▶ [Selected text]:
^^^^^^^^

Creative science

I have recently started working on a project which is ideal for me, it is called danceroom Spectroscopy (dS) and it ticks a lot of Becky boxes! I would describe dS as a system that visualises the nano-world and enables human “energy fields” to interact with it.  The visualisations come from up-to-date chemical physics models that scientists use to describe what happens in the world of atoms, molecules and other tiny invisible particles. Quantum physics has always been one of my favourite parts of science as it is a bit of a fantasy world that doesn’t necessary behave in an obvious way and, therefore, it opens up a whole world of possibility.

dS has mainly been used as an art installation and an education tool, a collaborative project with dancers, musicians, scientists, computer scientists, digital creatives.

Hidden Fields-224

What dS shows us is that the world is made up of so many invisible forces that we don’t know much about. At dS the way the nano-world is projected is just a representation, but it is based on a lot of evidence and it allows us to walk through it, manipulate, interact with it and begin to understand things just a little bit better. I also find it completely beautiful, especially when paired with the human form that the dancers provide. Hidden Fields, a dS performance interprets dancers as fields whose movement creates ripples and waves in an invisible sea of energy, I cannot tell you how excited the performer in me is to start looking at expressing ourselves as beings who interact with the universe via our energy fields.

^^^^^^^^

▶ [Information provided]:
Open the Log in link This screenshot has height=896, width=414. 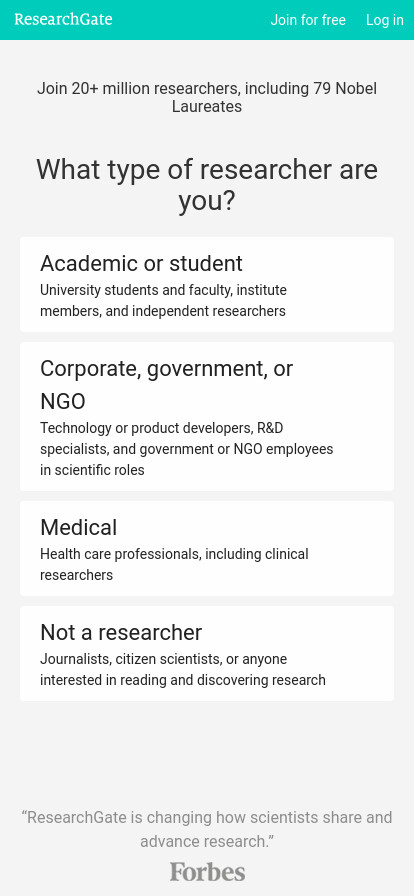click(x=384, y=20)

^^^^^^^^

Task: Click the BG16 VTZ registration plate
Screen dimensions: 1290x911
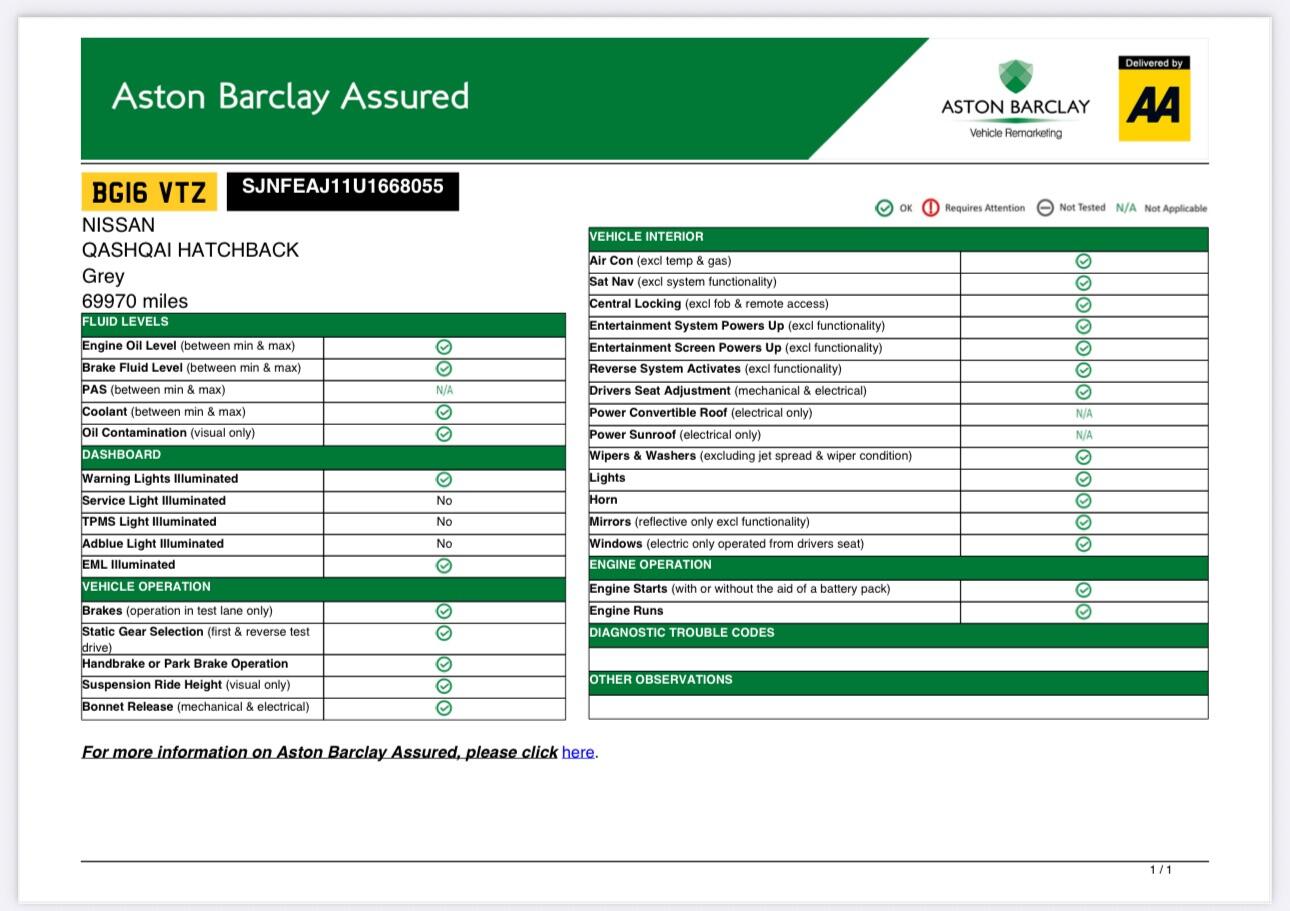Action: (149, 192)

^^^^^^^^

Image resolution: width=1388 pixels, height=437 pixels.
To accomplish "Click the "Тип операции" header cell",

^^^^^^^^

▶ [Tasks]:
A. In the danceroom Spectroscopy piece, what does the Hidden Fields performance interpret dancers as?
B. Carry on the danceroom Spectroscopy piece from its final sentence.
The listing has no connection to the danceroom Spectroscopy piece.

▶ [Answers to the exercises]:
A. As fields whose movement creates ripples and waves in an invisible sea of energy.

B.
My way of understanding spirituality has been through the idea of energy. Whether that energy comes from a God, or just exists in the universe it powers everything about us and the other bodies in the universe. Why do we interact in certain ways with certain people/things? It is to do with energy transfer. Sometimes the resonance is constructive, our fields so beautifully overlap that the energy multiplies giving strength and growth. Alternatively sometimes we are just “not on the same wavelength” and the results can be destructive. Our bodies are driven by electrical impulses and chemical reactions, these impulses and reactions are completely dependent on the energy of interactions. Just like when we hear the vibrations of a song we like it makes us move or feel good small inputs can have a large impact on our spiritual/emotional state.

One thing that this project is teaching me is that science requires a huge imagination. I always thought I was good at science because the perfectionist in me liked black and white, right and wrong, objectivity not subjectivity. Over the years, I have adjusted my way of thinking and I find subjectivity preferable these days, and I have understood that science requires creativity. However, by doing this project I have begun to understand more about myself as a scientist, I have begun to realise that I am good at science for another reason, I can picture it, I can take words, symbols and formula and turn them into animations in my mind. I can see colours, light dark, interactions repulsions and reactions. It makes sense to me because I created a narrative and I always have (so two fingers up to everyone who told me that I wasn’t the creative one :p).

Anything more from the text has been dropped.